2. Agricultural soils depleted of nutrients by decades of heavy use would be given the opportunity to regenerate-in many cases for decades. Baden (1987) has argued that Mississippian agriculture was unsustainable at the local level. At the regional scale, however, it apparently was sustainable, because it was practiced in northern Georgia for at least 600 years with no noticeable decline in productivity or in the way of life or number of people it supported. Periodic, extended periods of fallow may be the key factor.
3. Game populations, reduced by intensive hunting within core habitation areas, would also be able to recover.

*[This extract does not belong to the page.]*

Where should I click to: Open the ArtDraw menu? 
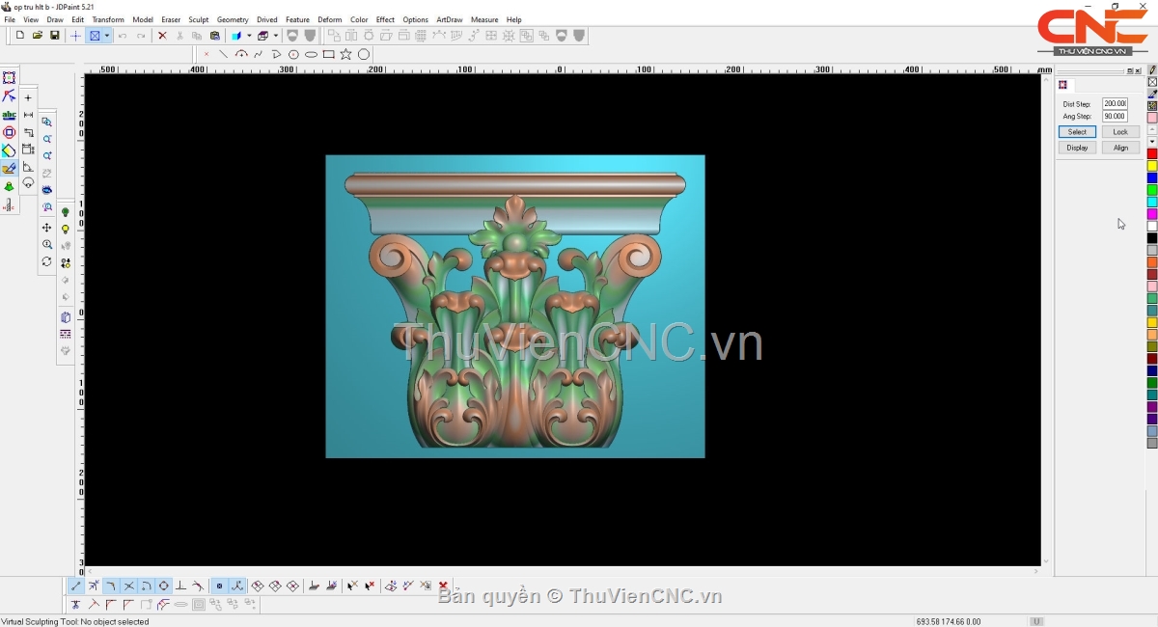[x=449, y=19]
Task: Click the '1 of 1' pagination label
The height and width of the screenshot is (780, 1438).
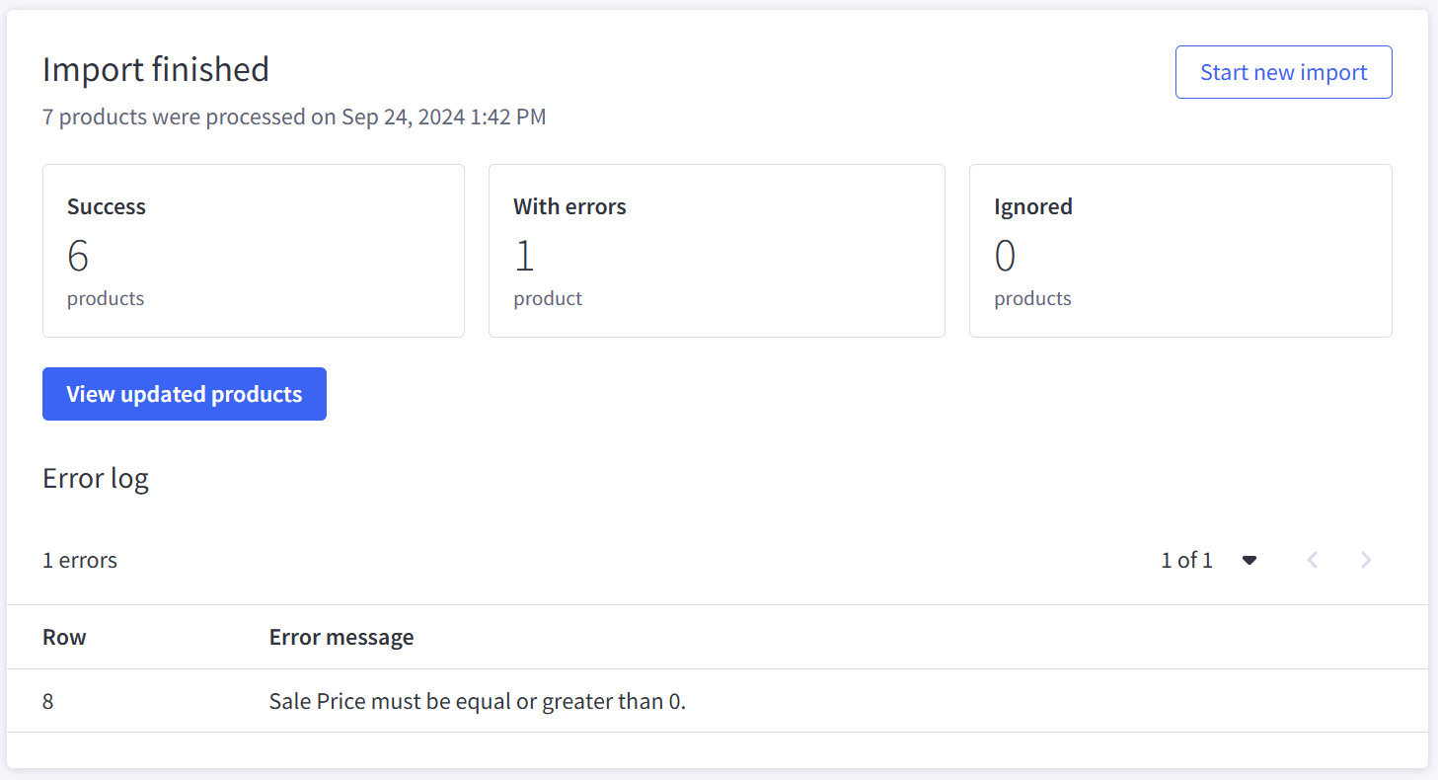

4. Large numbers of people-perhaps in the thousands-migrated to new locations, joining existing chiefdoms or those in the process of developing (Figure 1.7). To the extent that people were attracted to chiefdoms or locations that were "underpopulated," one result of such movements would be an evening out of population density across the region over time. Such movements also brought people together who had previously had little contact or little nonhostile contact, and this would have promoted the spread of cultural innovations throughout the region. As I have discussed elsewhere (Hally 1994), there was considerable homogeneity in ceramic, architectural, and mortuary styles across northern Georgia and portions of surrounding states during the late Mississippian period. Other factors were clearly involved in this, but the periodic resorting of populations must have been one of the more important.
Chiefdoms are known to have existed in 27 different locations across northern Georgia. Other locations that look like they would have been suitable were never utilized. Instead, new chiefdoms typically formed in locations that had had chiefdoms in earlier periods, this being the case in 19 loci.